# [DOCUMENT SECTION]
=-=-=-=-=
Great! Thanks! So my code with pwelch is correct ?
Last question please: In my code, What’s the difference between the vector 'pxx3' and '10*log10(pxx3)' ? (I am assuming pwelch function is plotting 10*log10(pxx3)).
pwelch outputs power estimate (i.e. square of abs of fft). To convert power to db use 10*log10. If it was abs(fft) to db use 20*log10
Thank you very much.
I am not sure I have fully understand. So here Val1 and Val2 will output the same thing?
% N = 94144
% fs = 44100
segmentLength = N; % window size
[pxx,f] = pwelch(signal,segmentLength,[],segmentLength,fs);
%pwelch(data,segmentLength,overlappedSamples,segmentLength,fs);
Y = fft(signal);
Y_mag = abs(Y);
Val1 = 20*log10(Y_mag);
Val2 = 10*log10(pxx);
pwelch does not just use one fft, it applies several ffts , windowing, scaling and averaging.If you do all that you may get equality.
Here is example equality of fft & pwelch:
N = 94144;
x = randn(1,N);
pwr1 = pwelch(x,ones(1,N),0,N,1,'twosided');
y = fft(x);
pwr2 = abs(y).^2;
plot(pwr1);
hold
plot(pwr2*max(pwr1)/max(pwr2),'r--');
I like the way you answer. Very clear and to the point! Thank you very much my problem is solved!
If I may add another question (related to this one) : As stated above, my goal is to use Machine Learning techniques to try to distinguish between different sound activities (walking, running etc.).
=-=-=-=-=
# [TASKS TO COMPLETE]
• a. Restate the paragraph of the pwelch forum thread that begins "pwelch outputs power estimate" as a short list, keeping its main facts.
• b. Reproduce everything in the pwelch forum thread from "Last question please: In" down to "the same thing?", without changes.
• c. Carry on the pwelch forum thread from its last post onward.
The records stand apart from the pwelch forum thread.

# [RECORDS PROVIDED]
=-=-=-=-=
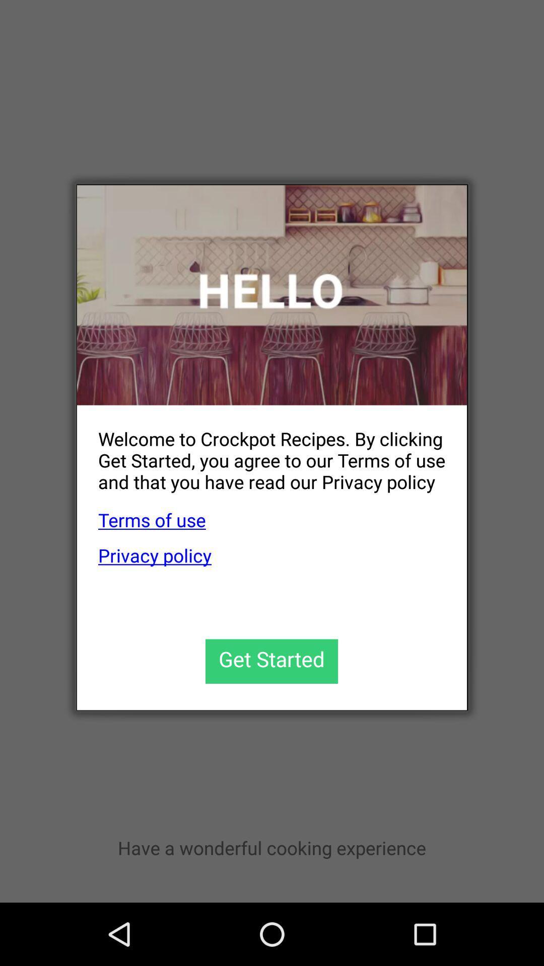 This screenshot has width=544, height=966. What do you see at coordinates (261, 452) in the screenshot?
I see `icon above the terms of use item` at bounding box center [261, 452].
=-=-=-=-=
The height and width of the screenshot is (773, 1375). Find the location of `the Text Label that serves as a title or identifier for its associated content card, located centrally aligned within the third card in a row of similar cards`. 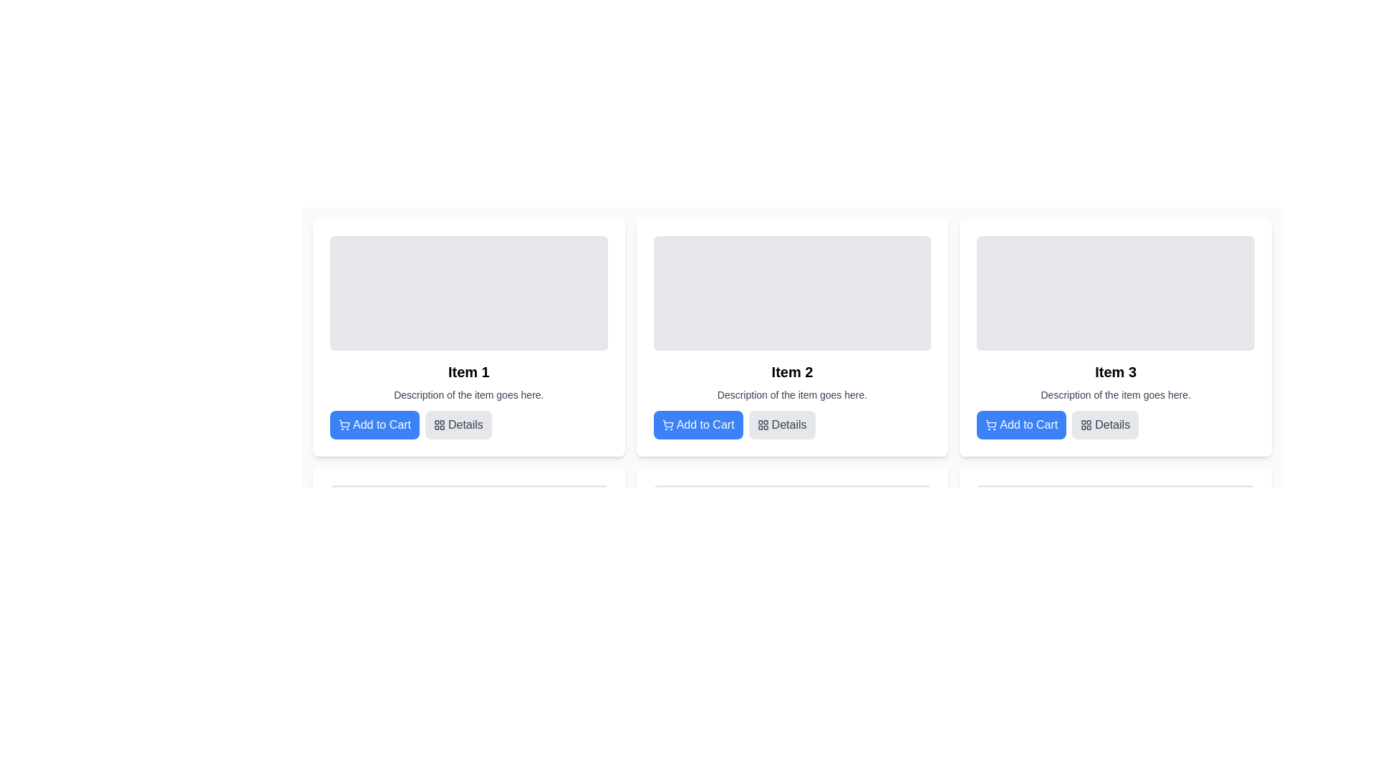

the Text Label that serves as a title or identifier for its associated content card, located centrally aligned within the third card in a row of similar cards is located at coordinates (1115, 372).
=-=-=-=-=
# [RESPONSES PER TASK]
• a.
- pwelch outputs a power estimate, i.e. the square of the abs of the fft.
- To convert power to dB, use 10*log10.
- To convert abs(fft) to dB, use 20*log10.

• b.
Last question please: In my code, What’s the difference between the vector 'pxx3' and '10*log10(pxx3)' ? (I am assuming pwelch function is plotting 10*log10(pxx3)).
pwelch outputs power estimate (i.e. square of abs of fft). To convert power to db use 10*log10. If it was abs(fft) to db use 20*log10
Thank you very much.
I am not sure I have fully understand. So here Val1 and Val2 will output the same thing?

• c.
Among the features I use for every audio file, is the vector containing the magnitutude of every 10 Hz bins. Is taking the values returned by 10*log10(pxx) of pwelch is okay or should I do further processing (for example detrending the original signal?)
You are best to research that and tell us. Certainly if you can identify the frequency content (power and its bin location) you can see if there is some pattern emerging to characterise each case based on such power distribution. You may also include phase information as it is there ready if you do fft (rather than pwelch).
Hi,
Sorry to take so much time to get back to you.
By the time of this writing, you have many of your questions answered, and it sounds like you have the tools needed to get you work done.
I do owe you a couple of answers still.
1) You have said that you took the recording file directly from the iPhone. My guess is that the .m4a file is encoding the audio using a starting sampling rate of 32 kHz, and then somewhere the recording is resampled to 44.1 kHz. This also surprises me, because most cell phones are converging on 48 kHz as the default sampling rate for the audio platform.
In 3) of my discussion, I said that you should break the data up into 2205 sample blocks. As @kaz has pointed out, I was incorrect, and 4410 is the correct block size. However, this means that you need to use the DFT size of 4410 samples, so that your equations:
NFFT = 2^nextpow2(2205);
Y_NFFT = fft(signal,NFFT)/N;
are not in fact correct. However, with you subsequent discussion with @kaz, you have arrived at exactly what I would have recommended by using the pwelch with 4410 blocks and 2205 overlap.
@kaz has suggested that pwelch is not intuitive, and I agree, but it is based on the DFT of the auto-correlation function, which - in my mind - helps to remove the local - in time - issues with the pure DFT techniques that have been discussed here.
I hope that things are working well now.
David
Thank you very much! Changing pwelch parameters got me thinking about some questions and I want to make sure that all is clear in my mind (my code is below).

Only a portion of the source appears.